- Origin: Seattle
- Genres: Jazz, Blues
- Occupation: Musician
- Instrument: Guitar
- Years active: 1970s - present
- Labels: Nastymix Records, Nastymix Jazz, Miramar Productions, Michael Powers Music
- Formerly of: The John Holte Swing Band

= Michael Powers (jazz guitarist) =

Michael Powers is a Seattle-based jazz guitarist who also plays blues. He has achieved national recognition. He has been active from the 1970s. He had chart success with his Perpetual Motion and Frosty the Bluesman albums.

==Background==
Michael Powers is a graduate of Seattle's Cornish College of the Arts. During his career, Powers has either recorded with or shared billing with artists such as Herbie Hancock, Ray Charles, Gladys Knight, and Sir Mix-a-Lot. By 1996, he had released three albums, Perpetual Motion, First Time Out and Frosty the Blues Man.

In addition to his music, Powers is an avid walker. According to an article "If you want to get to know Seattle, walk through it" in the Seattle Times by Nichole Tsong, it was the death of comedian Bernie Mac and him not taking time out from the schedule that made him change his ways. Powers used to play 300 gigs per year before he slowed down as well as took up walking.

==Career==
===1990s===
His 1991 Perpetual Motion album along with Rio by Dennis Springer and Bruce Purse by Bruce Purse was reviewed in the September 13 issue of The Gavin Report. Powers was described as a searing guitarist in the Earl Klugh mode.
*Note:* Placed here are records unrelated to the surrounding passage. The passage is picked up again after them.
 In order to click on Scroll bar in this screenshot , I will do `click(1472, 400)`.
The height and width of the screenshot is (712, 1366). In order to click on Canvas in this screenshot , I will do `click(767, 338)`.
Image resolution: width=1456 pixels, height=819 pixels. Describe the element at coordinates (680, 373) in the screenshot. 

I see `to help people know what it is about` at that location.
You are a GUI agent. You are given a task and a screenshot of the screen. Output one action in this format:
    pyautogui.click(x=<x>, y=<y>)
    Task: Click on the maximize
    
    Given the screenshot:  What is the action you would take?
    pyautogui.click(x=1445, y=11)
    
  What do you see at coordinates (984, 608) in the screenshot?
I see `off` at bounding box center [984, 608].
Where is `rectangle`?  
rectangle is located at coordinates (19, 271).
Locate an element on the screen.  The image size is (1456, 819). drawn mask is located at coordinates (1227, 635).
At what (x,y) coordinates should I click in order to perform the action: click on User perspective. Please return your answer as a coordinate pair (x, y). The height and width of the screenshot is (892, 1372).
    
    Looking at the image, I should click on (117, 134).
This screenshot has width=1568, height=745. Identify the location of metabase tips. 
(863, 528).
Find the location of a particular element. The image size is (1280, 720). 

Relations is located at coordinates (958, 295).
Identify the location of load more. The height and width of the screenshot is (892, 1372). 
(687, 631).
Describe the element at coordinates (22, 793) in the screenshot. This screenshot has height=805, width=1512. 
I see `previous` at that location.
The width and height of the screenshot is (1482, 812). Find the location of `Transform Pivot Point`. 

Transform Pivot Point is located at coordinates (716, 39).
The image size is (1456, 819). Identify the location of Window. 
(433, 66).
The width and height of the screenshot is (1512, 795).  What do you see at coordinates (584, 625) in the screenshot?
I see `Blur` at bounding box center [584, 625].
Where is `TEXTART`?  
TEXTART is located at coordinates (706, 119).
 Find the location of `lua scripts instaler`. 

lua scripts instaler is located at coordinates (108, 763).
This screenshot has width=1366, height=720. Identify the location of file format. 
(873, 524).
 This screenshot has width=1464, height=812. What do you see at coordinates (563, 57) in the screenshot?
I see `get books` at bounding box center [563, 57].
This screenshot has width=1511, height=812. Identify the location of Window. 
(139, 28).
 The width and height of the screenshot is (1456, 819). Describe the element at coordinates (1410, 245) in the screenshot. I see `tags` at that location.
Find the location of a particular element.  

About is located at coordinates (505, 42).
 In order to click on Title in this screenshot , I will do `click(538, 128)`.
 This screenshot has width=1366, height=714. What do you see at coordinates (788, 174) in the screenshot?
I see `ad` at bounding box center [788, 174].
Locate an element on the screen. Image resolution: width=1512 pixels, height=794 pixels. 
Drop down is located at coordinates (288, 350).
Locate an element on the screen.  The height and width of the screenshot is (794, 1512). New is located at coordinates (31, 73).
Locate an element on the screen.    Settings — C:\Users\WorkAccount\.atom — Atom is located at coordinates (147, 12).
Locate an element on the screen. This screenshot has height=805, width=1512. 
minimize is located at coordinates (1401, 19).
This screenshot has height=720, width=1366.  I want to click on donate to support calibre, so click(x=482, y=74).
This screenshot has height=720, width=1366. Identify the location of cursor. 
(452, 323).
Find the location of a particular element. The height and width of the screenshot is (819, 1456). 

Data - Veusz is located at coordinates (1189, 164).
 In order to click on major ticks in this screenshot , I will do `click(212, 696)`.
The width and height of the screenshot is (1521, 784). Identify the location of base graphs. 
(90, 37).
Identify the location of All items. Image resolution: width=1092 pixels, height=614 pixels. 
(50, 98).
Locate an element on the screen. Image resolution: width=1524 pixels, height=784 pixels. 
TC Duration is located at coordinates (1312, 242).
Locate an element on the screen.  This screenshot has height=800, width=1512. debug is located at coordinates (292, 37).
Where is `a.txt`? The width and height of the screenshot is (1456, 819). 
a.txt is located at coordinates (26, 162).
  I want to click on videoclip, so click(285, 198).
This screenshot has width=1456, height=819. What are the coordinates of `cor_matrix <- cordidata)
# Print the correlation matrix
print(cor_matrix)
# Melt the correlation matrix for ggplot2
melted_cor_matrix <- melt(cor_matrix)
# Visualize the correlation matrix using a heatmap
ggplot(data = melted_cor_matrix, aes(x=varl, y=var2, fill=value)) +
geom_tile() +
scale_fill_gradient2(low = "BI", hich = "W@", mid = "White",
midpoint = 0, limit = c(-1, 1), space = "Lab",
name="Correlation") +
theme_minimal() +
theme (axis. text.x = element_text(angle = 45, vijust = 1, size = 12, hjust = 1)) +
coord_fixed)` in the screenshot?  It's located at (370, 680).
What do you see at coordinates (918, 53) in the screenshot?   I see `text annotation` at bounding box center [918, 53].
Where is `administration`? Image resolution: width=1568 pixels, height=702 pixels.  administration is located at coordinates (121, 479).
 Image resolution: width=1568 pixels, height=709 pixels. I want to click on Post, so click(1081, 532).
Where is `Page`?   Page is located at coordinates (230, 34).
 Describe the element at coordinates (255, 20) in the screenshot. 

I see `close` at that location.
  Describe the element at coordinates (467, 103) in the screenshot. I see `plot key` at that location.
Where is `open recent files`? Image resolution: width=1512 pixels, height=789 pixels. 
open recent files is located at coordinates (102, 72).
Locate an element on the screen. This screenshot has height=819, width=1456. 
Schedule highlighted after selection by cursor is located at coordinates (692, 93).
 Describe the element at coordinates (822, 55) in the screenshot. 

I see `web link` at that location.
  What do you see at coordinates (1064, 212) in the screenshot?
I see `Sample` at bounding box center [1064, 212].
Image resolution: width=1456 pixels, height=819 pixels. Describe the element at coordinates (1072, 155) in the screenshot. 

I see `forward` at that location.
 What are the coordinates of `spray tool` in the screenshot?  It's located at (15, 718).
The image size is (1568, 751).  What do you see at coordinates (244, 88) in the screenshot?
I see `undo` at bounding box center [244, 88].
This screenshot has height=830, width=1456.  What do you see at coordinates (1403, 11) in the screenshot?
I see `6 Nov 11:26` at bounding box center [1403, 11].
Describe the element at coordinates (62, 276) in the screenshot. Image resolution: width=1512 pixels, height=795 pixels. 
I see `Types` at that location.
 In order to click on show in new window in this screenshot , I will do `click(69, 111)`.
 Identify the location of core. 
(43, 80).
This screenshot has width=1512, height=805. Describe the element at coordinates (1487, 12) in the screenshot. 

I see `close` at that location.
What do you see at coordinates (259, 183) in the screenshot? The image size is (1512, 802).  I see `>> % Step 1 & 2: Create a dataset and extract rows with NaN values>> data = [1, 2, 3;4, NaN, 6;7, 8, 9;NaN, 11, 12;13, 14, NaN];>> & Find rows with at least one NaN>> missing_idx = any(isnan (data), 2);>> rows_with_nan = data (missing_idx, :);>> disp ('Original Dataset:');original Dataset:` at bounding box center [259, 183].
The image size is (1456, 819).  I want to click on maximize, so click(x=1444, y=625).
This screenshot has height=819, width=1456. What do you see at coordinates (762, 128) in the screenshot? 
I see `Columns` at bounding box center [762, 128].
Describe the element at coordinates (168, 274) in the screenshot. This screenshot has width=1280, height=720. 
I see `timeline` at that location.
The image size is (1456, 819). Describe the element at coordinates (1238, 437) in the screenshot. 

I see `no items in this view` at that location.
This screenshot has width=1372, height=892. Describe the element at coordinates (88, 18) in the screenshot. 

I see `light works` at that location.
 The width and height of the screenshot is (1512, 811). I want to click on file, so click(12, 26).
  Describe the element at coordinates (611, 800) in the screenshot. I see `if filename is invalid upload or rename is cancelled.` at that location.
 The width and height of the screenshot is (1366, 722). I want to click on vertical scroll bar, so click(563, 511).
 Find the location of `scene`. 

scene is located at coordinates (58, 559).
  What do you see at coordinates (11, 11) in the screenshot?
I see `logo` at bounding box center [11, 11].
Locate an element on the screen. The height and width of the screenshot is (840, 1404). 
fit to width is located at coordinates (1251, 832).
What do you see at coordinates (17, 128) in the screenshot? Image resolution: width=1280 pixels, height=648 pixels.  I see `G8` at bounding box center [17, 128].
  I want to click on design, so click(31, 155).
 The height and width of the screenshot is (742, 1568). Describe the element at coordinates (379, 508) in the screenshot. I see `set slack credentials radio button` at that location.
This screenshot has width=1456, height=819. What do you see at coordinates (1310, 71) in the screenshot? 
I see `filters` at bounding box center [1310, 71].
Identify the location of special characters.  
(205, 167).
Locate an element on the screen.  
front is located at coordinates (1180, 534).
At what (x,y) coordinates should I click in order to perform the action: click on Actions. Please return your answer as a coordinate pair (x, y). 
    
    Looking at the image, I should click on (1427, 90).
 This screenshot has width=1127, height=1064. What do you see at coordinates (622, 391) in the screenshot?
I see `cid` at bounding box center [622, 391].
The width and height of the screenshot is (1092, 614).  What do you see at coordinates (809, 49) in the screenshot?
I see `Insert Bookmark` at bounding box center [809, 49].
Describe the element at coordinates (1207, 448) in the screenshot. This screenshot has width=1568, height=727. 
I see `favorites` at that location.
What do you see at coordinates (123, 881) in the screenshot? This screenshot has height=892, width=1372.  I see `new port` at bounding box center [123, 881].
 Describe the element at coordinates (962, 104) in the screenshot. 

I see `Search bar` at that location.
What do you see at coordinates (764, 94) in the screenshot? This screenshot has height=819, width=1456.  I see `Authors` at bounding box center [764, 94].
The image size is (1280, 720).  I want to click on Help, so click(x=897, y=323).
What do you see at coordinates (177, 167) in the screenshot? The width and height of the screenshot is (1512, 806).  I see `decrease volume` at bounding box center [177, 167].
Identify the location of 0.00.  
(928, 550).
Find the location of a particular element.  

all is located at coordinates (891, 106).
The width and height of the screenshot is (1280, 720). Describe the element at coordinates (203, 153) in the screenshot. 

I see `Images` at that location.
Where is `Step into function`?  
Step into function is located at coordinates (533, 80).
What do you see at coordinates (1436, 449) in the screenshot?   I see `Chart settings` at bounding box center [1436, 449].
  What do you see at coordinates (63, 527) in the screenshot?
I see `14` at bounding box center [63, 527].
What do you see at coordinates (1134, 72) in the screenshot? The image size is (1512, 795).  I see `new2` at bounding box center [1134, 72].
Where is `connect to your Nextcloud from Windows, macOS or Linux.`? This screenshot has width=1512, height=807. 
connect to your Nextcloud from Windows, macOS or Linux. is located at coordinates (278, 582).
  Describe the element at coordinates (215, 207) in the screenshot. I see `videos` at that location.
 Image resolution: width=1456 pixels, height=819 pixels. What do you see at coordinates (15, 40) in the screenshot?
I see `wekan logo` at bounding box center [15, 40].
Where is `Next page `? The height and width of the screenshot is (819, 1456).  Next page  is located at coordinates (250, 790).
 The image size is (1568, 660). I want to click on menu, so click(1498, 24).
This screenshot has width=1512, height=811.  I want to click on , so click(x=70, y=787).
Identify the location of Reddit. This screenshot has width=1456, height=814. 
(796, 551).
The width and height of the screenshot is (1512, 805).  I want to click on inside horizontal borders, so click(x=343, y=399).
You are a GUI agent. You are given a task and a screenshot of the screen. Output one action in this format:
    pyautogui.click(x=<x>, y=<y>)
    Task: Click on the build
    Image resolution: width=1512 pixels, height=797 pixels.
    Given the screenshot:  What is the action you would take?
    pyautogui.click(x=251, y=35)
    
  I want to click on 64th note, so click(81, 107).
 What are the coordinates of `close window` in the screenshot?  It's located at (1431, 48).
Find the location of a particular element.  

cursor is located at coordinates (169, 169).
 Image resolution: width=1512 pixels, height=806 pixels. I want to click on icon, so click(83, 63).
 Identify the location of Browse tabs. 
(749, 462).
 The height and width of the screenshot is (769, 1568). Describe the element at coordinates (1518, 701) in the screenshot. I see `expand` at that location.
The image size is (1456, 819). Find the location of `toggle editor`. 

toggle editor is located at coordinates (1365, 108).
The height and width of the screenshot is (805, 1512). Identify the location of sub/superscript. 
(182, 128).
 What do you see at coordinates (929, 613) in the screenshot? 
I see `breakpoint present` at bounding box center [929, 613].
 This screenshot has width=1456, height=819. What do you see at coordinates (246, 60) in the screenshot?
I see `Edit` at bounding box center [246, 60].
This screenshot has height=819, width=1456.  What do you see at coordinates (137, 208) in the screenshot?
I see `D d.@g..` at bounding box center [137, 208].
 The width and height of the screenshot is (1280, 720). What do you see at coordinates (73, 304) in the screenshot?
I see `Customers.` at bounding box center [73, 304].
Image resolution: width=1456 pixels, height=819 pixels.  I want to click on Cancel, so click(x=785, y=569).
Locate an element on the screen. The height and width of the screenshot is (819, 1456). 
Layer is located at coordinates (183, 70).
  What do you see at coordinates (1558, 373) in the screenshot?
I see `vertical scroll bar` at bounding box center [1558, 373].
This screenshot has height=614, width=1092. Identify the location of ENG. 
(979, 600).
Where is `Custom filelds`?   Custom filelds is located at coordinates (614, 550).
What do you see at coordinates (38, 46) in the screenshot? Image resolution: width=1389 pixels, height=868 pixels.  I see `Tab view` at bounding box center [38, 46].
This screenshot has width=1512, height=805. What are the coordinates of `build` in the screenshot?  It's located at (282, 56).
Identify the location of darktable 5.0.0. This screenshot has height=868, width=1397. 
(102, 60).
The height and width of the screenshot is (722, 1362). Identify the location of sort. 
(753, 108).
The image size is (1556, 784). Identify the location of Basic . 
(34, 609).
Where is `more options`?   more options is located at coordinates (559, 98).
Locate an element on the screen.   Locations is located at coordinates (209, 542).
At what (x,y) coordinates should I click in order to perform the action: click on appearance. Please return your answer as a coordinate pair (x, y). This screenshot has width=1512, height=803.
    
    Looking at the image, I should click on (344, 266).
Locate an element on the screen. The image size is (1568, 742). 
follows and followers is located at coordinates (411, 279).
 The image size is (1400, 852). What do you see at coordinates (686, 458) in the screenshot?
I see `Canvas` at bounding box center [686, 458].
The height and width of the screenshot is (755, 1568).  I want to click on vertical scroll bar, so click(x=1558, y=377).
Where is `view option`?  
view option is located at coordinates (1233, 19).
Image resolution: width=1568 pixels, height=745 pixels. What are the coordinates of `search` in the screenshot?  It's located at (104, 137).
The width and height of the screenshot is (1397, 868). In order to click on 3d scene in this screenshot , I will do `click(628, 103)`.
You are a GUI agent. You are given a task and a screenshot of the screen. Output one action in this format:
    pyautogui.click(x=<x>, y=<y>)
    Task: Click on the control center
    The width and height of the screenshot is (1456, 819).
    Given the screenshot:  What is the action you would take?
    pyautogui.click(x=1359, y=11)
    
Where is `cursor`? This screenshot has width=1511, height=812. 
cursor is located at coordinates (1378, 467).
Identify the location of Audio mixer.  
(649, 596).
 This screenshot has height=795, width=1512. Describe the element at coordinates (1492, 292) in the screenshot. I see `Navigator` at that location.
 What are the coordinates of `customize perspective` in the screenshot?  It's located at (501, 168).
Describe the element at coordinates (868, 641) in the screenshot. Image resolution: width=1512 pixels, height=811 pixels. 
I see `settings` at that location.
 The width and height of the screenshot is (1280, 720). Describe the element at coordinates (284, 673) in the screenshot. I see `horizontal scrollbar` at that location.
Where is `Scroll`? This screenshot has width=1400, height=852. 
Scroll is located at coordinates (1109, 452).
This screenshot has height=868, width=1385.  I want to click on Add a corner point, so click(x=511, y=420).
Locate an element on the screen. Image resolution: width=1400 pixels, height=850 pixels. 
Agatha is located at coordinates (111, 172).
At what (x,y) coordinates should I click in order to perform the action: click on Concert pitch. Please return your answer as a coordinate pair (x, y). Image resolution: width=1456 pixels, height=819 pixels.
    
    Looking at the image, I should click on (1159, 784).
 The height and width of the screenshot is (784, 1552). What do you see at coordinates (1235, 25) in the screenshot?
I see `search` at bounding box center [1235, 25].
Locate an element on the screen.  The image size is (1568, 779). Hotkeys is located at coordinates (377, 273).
The tracks that were singled out were "Mica", "Midnight in Morocco" and "Perpetual Motion". Also in the same issue, it was shown that his album had moved up from 34 to 31 on the Adult Alternative chart and had moved up from 29 to 27 on the Commercial Adult Alternative chart.

Powers played on the Mack Daddy album by Sir Mix-a-Lot which was released in 1992.

Backed by Jack Toker on drums and Clipper Anderson on bass, Powers was booked to appear at the Met on Thursday, April 11, at 8 p.m.

His album Frosty the Bluesman was reviewed in the December 5, 1996 edition of the Dallas Observer. The reviewer said that the album had good music in it but it didn't illuminate the meaning of the season. The album made the Billboard Blues Albums chart. It spent a week on the chart, peaking at no. 15 on December 14, 1996.

===2000s===
Powers and Seattle jazz band Pearl Django were booked to appear at the Kent Senior Activity Center in Seattle on 25 June 2009. This was to be Powers' second appearance as he had appeared the previous year. Due to fans requesting he come back for the next event, event coordinator Helena Reynolds booked him in again.

Powers and his backup group consisting of Dave Austin on drums and Eddy Ferguson on bass were booked to give a free concert on 19 December 2010 at the Marine View Presbyterian Church in Northeast Tacoma.

Powers was booked as a main attraction for the KBAC Juneteenth Celebration and Festival on Saturday, June 17, 2017.

===2020s===
In February 2024, Powers was booked to appear at the Marshall Hall on a Monday program which was sponsored by ASUPS Student Programs.

On July 19, 2024, Powers was booked to appear at the Quarterdeck for the Des Moines Legacy Foundation 25th anniversary sponsored show.